Никифор Александрович ждал у дувала оживленный, свежий; с десяток молодцов топталось около него, — все навеселе, в легком возбуждении, как дети, которым объявили, что надо собираться в цирк. Нам с Левкой налили по стакану голубого самогона и поднесли кастрюлю с квашеной капустой. Я дрожал от возбуждения, а может, от свежего утреннего ветерка или от страха. Маузер не стал пить самогону, только запустил руку в самую гущу капусты и принялся жадно жевать. Я принял стакан, нерешительно подержал его и осушил залпом. Капуста мне не понадобилась, я лишь стиснул зубами рукав своей потной рубашки и перекосился от горького сивушного вкуса, тут же почувствовав, как предательская дрожь моментально ушла из тела и уступила место теплому состоянию расслабленного покоя, видать, того, о котором я молил Бога ночью…
Борзых стоял рядом с батьком, держа в руках закопченный чугунок. Подозвав бойца, он потребовал фуражку и опрокинул в нее чугунок, полный стреляных гильз. Боец побежал к дувалу расставлять гильзы; батько прохаживался меж своих молодцов; Борзых насмешливо глядел на Маузера…

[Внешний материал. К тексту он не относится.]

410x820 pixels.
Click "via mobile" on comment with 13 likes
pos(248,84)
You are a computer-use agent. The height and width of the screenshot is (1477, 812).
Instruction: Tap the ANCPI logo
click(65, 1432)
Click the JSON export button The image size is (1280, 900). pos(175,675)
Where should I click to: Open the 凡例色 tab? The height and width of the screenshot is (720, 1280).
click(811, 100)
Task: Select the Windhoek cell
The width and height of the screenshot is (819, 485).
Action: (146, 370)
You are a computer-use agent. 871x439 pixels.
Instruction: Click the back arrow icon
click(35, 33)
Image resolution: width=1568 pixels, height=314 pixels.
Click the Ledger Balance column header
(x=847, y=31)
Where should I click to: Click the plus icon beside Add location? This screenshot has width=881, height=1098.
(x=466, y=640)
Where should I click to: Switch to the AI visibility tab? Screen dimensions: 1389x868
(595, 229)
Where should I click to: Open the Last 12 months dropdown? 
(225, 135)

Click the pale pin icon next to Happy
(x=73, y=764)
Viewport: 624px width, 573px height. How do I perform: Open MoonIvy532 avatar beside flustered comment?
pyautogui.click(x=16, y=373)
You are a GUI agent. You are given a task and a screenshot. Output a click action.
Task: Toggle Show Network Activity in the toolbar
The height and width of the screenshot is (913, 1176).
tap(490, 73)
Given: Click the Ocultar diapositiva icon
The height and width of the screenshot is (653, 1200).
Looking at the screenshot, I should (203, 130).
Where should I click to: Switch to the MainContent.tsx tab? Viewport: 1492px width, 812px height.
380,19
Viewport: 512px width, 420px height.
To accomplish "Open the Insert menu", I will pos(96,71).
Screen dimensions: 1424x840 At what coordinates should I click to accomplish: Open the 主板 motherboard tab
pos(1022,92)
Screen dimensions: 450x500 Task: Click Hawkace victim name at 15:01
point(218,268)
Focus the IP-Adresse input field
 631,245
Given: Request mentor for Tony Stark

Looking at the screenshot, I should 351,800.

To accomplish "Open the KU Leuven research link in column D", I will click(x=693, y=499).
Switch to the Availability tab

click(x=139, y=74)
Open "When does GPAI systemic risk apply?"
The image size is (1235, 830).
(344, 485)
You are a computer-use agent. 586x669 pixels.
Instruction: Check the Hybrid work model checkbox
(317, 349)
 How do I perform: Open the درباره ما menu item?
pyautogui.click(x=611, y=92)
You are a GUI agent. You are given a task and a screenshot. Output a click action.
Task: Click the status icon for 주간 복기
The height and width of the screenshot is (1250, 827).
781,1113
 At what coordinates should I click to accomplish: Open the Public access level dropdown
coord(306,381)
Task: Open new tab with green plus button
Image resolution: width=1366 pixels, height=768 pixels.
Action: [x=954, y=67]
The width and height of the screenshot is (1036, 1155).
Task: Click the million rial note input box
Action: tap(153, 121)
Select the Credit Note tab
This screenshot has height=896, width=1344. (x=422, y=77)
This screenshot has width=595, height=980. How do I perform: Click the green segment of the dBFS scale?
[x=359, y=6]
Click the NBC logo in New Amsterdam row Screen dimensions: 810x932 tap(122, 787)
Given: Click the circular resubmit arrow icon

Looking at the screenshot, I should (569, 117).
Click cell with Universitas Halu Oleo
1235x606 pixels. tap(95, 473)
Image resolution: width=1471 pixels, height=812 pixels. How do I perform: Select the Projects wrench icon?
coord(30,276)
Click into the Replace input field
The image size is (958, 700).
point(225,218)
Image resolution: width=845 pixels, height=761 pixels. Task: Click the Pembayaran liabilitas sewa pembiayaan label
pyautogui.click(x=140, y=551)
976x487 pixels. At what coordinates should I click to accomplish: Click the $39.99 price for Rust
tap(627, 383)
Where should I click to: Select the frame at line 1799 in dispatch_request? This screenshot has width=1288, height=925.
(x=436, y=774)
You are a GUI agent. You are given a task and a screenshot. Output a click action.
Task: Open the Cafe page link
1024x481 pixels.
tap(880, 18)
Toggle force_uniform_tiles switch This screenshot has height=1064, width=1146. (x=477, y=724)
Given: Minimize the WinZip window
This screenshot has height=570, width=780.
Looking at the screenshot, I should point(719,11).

«Ну-с, вольные хлебопашцы и прочие селяне, — сказал Никифор Александрович, — гляньте, как умеет батько…» И с этими словами, отошедши на двадцать шагов, начал палить из своего нагана. Гильзы отлетали и падали одна за другой, глина с дувала фонтанчиками вспыхивала и оседала на землю мелкой пылью, а батько, почти не целясь, поражал одну мишень за другой. Вот упала вторая гильза, третья; кувыркаясь и посверкивая на солнце, полетела четвертая, звякнула пятая, а шестая лишь качнулась едва заметно и замерла, будто бы в раздумьи — падать… или… нет? — и… осталась на месте. Батько разразился трехэтажным матом и в ярости сразил седьмую!